Sa deuxième mission sur les bateaux de sauvetage, qu’elle considère comme la partie la plus importante, était d’encourager les migrants qui réussissaient à atteindre Lampedusa, en leur apportant d’abord un soutien psychologique. Avec d’autres personnes engagées dans ces opérations, elle embarquait dans des bateaux qui naviguaient sur la Méditerranée, en partant de cette île vers d’autres ports du sud de l’Italie comme Catane, Palerme, Naples, et la Calabre et ramenaient tous ceux qu’ils réussissaient à sauver.
Des migrations causées par le terrorisme et la recherche des meilleurs conditions de vie
Aujourd’hui, la religieuse congolaise estime que 70% des migrants qui ont bénéficié de son assistance directe ont réussi à bien intégrer la vie en Europe. Les 30 autres, avec qui elle a gardé contact, se cherchent encore. La plupart de ces personnes ne sont pas restées en Italie, qu’elles «ont utilisée comme porte d’entrée»; mais sont installées dans d’autres pays européens comme la Belgique et la France.
Concernant les raisons de leur aventure périlleuse, 60% de ces migrants ont déclaré avoir fui le terrorisme comme celui de Boko Haram au Nigeria ou d’autres conflits armés au Mali ou en Somalie. D’autres, provenant du Ghana ou d’autres pays, ont confié être à la recherche de meilleures conditions de vie.

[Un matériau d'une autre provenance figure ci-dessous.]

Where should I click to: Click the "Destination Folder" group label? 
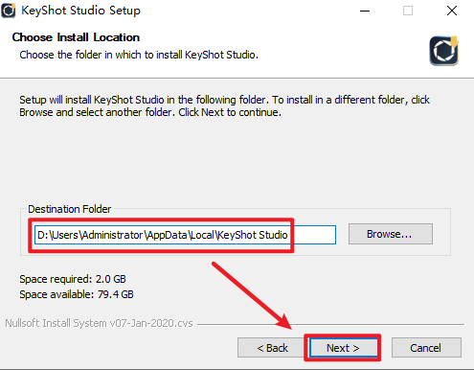click(70, 209)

Améliorer les conditions de vie des populations africaines pour limiter les migrations forcées
Pour éviter à leurs ressortissants de continuer à risquer leurs vies dans la migration forcée, la sœur Bipendu appelle les pays africains à améliorer leurs politiques «puisque la vie est sacrée». «Quand la politique d'un pays ne marche pas, ce sont ces conséquences que nous nous vivons», a martelé la religieuse. Pour elle, si les citoyens ne vivent pas paisiblement comme ils doivent vivre chez eux, beaucoup seront forcés de partir. La majeure partie de ces migrants qui ont reçu son assistance étaient des jeunes, dans la tranche d’âge de 18 à 27 ans. Certains d’entre eux ont également choisi de partir car ils trouvent que leurs politiciens vivent dans le luxe, en concentrant entre leurs mains les richesses de leurs pays, alors que les populations gisent dans la pauvreté.